Este filme faz parte da 43ª Mostra Internacional de Cinema em São Paulo. Para mais resenhas do festival, clique na tag no final do texo.
É difícil acompanhar o filme Viver Para Cantar (To Live to Sing, 2019). Não pela existência de um roteiro extremamente complexo ou por cenas que passam rápido demais, mas pela distância que se estabelece entre ele e o espectador. Mesmo que em alguns momentos haja, até, certa aproximação – algo que alimenta uma esperança de um real envolvimento com a história –, essa situação infelizmente não se consolida com o passar dos minutos do longa.
A primeira barreira que tem de ser enfrentada na produção é o idioma: todos os personagens falam exclusivamente chinês. Aos acostumados com produções norte- americanas e de língua latina, um filme em que as legendas são indispensáveis para a compreensão tende a se tornar bem mais cansativo. Apesar de ser, por vezes, melódico nas escassas canções, o chinês faz com que estejamos constantemente tentando entender o longa para além das legendas. A língua incomum gera a necessidade de procurarmos outros sinais de identificação, algo que traga significado à trama.
Essa busca se torna ainda mais intensa devido à realidade cultural totalmente divergente que é apresentada. A história, que se passa na cidade de Chengdue, na China, é sobre uma trupe de ópera que recebe a notícia inesperada da demolição de seu teatro. O impacto com a cultura oriental se dá ainda no início do longa, com a apresentação do grupo em um de seus espetáculos. Repleta de roupas ornamentadas, maquiagens típicas muito bem executadas e canções instrumentais, a ópera chinesa se afasta totalmente do conceito pré-concebido desse tipo de representação no ocidente.
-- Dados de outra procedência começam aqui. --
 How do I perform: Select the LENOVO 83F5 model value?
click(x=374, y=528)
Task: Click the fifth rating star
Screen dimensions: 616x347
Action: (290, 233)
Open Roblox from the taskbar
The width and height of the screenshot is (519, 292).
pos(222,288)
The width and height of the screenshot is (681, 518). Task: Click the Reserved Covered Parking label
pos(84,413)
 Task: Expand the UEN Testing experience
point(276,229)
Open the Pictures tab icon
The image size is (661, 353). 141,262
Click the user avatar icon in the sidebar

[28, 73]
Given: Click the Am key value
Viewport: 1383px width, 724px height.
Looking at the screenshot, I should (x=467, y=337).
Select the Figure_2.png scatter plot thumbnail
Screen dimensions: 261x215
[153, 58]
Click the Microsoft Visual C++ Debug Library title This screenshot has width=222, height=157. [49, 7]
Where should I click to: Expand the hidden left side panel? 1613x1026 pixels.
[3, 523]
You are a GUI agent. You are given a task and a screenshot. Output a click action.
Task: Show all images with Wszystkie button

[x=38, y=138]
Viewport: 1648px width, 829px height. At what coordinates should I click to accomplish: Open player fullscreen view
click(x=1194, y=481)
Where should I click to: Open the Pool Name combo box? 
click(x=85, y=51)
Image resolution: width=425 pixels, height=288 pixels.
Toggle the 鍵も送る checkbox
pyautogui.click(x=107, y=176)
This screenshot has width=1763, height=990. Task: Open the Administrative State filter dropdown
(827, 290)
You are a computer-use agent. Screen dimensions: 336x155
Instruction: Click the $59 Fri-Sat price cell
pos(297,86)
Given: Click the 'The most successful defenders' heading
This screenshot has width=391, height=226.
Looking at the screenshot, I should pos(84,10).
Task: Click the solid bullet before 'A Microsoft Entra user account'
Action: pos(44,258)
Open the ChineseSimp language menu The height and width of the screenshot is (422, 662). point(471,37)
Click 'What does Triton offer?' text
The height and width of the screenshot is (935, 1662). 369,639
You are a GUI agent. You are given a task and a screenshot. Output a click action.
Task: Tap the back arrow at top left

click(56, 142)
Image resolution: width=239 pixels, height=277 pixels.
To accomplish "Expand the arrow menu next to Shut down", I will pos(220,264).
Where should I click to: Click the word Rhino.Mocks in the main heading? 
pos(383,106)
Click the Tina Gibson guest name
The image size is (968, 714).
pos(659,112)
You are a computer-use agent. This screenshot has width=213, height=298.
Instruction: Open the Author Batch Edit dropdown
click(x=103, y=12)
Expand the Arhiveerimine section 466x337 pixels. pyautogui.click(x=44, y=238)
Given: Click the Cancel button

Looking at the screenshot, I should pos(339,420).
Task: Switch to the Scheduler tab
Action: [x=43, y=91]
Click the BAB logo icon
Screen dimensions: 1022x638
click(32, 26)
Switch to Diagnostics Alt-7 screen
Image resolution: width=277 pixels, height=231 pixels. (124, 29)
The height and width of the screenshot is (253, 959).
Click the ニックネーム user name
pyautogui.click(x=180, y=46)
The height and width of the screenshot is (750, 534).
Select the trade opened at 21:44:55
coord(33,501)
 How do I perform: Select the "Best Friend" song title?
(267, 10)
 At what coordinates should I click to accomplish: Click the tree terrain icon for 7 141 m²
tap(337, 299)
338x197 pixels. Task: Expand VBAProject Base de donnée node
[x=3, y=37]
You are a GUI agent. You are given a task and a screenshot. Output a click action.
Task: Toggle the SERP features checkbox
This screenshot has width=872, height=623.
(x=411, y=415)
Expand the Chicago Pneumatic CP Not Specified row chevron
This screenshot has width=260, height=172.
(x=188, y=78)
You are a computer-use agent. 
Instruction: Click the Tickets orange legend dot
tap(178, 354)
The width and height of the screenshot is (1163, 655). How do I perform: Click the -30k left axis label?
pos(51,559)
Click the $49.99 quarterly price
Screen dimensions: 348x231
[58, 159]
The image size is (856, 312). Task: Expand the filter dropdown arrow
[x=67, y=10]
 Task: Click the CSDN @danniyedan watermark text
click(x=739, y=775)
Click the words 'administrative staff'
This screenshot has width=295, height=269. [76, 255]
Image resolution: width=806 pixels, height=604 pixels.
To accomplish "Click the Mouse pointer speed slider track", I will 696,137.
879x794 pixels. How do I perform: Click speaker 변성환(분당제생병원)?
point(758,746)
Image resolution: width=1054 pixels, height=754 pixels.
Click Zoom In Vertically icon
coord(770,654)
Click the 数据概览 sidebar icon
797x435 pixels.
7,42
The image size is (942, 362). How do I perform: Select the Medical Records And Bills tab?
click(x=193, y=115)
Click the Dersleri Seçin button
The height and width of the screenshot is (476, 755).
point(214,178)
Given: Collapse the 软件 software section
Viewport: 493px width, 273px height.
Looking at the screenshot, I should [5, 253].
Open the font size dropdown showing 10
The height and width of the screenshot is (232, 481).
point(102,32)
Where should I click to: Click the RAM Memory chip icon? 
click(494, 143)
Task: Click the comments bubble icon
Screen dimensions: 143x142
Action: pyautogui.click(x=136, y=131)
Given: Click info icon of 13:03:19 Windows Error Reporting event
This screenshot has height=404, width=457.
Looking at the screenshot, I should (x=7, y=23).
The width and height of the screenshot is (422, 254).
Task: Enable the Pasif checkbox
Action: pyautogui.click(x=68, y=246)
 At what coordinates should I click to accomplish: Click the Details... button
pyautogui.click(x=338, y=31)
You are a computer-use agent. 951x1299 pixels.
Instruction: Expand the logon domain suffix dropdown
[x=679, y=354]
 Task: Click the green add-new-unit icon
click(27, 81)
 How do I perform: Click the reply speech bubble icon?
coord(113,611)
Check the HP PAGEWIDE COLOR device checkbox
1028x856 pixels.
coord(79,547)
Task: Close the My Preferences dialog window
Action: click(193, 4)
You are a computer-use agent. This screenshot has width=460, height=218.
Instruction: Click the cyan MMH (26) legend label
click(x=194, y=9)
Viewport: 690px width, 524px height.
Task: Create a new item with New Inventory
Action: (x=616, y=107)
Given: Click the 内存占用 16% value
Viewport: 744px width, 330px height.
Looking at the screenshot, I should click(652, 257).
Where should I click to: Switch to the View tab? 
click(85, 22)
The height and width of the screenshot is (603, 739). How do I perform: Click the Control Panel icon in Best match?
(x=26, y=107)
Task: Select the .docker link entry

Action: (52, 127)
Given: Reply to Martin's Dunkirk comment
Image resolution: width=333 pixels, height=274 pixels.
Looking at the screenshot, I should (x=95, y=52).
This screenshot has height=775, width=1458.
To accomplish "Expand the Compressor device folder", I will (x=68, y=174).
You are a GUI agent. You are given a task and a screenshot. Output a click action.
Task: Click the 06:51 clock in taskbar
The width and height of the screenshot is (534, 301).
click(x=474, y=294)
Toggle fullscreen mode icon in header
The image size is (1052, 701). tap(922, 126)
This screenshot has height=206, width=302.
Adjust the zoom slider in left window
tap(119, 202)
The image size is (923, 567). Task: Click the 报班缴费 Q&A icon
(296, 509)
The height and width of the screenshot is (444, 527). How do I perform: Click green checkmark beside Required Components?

Além disso, o começo lento da produção não permite que o espectador se sinta totalmente imerso dentro daquela distante realidade. Entre cenas contemplativas do ambiente teatral, o conflito vai se apresentando e Zhao Li (Zhao Xiaoli) – protagonista e quem administra a companhia – se vê em um dilema: procurar um novo lugar para que eles se apresentem ou lutar contra a demolição. A personagem é a responsável, também, pela criação dos poucos momentos de empatia no filme, nos quais é possível se identificar com sua história e a luta para a manutenção de sua paixão pela ópera.
Outra personagem relevante na trama é Dan Dan (Gan Guidan). Sobrinha de Zhao Li, Dan Dan, no auge de seus 20 anos, é a atriz mais importante da companhia. A garota foi criada pelos tios e é a projeção do sonho da tia para que a ópera permaneça viva. Essa expectativa cria uma certa frustração na moça que tem que lidar com o protagonismo na trupe mesmo sem ter certeza se é aquilo que deseja seguir. A relação entre Dan Dan e a tia se mostra um pouco complicada em alguns momentos, mas, assim como as eventuais aproximações com o espectador, não se desenvolve plenamente.
Embora esta dificuldade de inserção se estenda por quase todo o filme, algo muito bem representado é a decadência da ópera oriental. Através das imagens de uma cidade repleta de novas construções, é criada uma metáfora que relaciona a demolição das inúmeras construções ao redor do teatro e o desaparecimento desse estilo teatral. A ópera, como é retratada, envelhece com a mesma velocidade de seus espectadores e dos palcos que a abrigam.